How to Help a Loved One Adjust to a New Diabetes Diagnosis

Adjusting to a medical diagnosis that affects lifestyle choices and one’s sense of self can be overwhelming at first.

If someone you care about has recently been diagnosed with diabetes, you will naturally want to help them accept and make necessary changes. Knowing what to expect and about proven ways to assist your loved one can make the adjustment easier for you.

Feelings and Attitudes

Feelings. As you and your loved one adjust to the diabetes diagnosis, you may both experience a cascade of feelings including sadness, grief, anger, fear, anxiety, denial or emotional numbness. Acknowledge and accept the feelings, whatever they might be, since there is no right or wrong way to feel. Balance them by reminding yourself that diabetes management is typically overwhelming at first, but eventually becomes part of the daily routine.

Be in the Know. Help your loved one by learning about diabetes. This is important whether you are caring for a child with the diagnosis or helping an adult learn to manage it. Asking the doctor for educational materials and visiting the American Diabetes Association’s or Mayo Clinic’s websites (diabetes.org, mayoclinic.org) are good ways to get your education started.

The Tortoise Wins the Race. A diagnosis such as diabetes can send shock waves through a family. Though there may be a sense of urgency to learn and change everything right away, give yourself and others time to process thoughts and feelings, and talk about them. People tend to adjust to unwanted change more readily when feelings and concerns are shared with others.

Think Small. Small lifestyle changes made consistently, such as taking a walk after dinner, turn into habits. Although you may be anxious for your loved one to perfect their diabetes management right away, it is more realistic to make one to three small changes at a time. When those changes start to become habitual, then other small changes can be added.

The Helpful Helper

Partner Up. Encouraging someone to make lifestyle changes is good, but making the changes with them is more helpful. Taking a daily walk, or looking for delicious low-carb recipes with your diabetic spouse, family member or friend can make a daunting adjustment easier and more enjoyable for him or her.
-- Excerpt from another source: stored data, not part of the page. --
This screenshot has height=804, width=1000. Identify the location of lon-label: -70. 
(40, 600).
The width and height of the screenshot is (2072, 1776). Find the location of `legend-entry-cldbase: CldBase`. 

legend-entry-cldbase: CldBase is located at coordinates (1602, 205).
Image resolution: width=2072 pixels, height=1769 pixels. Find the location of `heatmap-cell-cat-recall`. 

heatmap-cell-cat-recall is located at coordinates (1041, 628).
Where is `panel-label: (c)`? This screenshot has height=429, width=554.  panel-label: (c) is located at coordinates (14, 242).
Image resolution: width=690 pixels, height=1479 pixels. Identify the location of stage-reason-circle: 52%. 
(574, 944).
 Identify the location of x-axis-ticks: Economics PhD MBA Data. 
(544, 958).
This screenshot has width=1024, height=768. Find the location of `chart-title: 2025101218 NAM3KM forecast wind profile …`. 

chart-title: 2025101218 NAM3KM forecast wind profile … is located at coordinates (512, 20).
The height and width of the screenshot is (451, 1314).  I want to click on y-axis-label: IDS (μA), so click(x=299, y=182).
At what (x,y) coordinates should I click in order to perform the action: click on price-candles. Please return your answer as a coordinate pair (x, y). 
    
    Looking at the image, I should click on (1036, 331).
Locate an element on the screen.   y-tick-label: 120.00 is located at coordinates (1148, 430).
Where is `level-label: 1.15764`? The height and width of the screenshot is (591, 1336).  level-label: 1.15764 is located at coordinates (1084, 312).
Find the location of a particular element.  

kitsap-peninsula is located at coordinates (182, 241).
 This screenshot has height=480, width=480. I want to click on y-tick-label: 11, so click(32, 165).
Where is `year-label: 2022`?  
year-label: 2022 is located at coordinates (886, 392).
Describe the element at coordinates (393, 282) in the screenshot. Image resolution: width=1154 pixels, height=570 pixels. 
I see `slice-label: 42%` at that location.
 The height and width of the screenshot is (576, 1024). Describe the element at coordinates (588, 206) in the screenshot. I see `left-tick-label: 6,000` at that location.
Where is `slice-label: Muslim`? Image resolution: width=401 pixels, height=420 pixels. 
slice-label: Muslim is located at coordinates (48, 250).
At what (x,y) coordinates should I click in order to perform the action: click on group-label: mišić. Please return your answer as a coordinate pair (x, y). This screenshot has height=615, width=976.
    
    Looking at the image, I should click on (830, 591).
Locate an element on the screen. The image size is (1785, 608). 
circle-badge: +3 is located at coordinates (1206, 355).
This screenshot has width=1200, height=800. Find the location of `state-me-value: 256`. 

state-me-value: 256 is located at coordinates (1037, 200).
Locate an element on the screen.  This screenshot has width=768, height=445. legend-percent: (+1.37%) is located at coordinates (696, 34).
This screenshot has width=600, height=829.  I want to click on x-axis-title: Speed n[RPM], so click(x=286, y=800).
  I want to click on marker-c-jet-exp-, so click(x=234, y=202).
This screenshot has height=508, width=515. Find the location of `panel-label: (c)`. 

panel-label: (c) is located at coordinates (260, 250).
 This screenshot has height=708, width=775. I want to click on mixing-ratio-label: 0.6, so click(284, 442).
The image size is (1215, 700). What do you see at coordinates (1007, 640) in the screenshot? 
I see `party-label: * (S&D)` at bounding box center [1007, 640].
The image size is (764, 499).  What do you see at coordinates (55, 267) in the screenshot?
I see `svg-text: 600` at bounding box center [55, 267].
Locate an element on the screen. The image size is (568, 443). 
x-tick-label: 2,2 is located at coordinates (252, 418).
Support Good, Nagging Bad. Though your intentions may be the best, “miscarried helping,” or nagging, often backfires. No one responds well to constant reminders or feeling ordered around. It is usually more effective to express genuine feeling or concern, such as, “I get anxious for you when I know you haven’t checked your blood sugar like you’re supposed to.”

Children with diabetes naturally require supervision. As they mature, however, they can be given some responsibility for their own care. Experienced caregivers recommend giving a diabetic child one task at a time and allowing them to master it before adding others. If the task proves too difficult, take some responsibility back until the child is ready.

Be Specific. Only offer help if you have the time and energy to give it, and be specific about what you can do. For instance, “Let me know if you need a ride to a doctor’s appointment,” or, “I’d be happy to help you plan some interesting diabetes-friendly meals,” or, “If you want to walk with someone in the mornings, I’d love to.”

Join the Team. Be a second ear and an advocate for the patient. If your loved one agrees, attend their diabetes-related appointments (e.g., doctor, dietician, educator). By listening carefully, you can help remember what was said, and if the patient forgets or is reluctant to share something with the medical team, you can fill in the blanks.

Helping Yourself

Take Care of Yourself. You cannot help another unless you take care of yourself. Being a diabetic person’s caregiver or supporter can be stressful. You will need nutritious meals, exercise, plenty of sleep, and time to play and relax. Consider joining a caregiver support group – it is a relief to be with people who know exactly what you are experiencing, and support groups are a great place to share ideas and resources.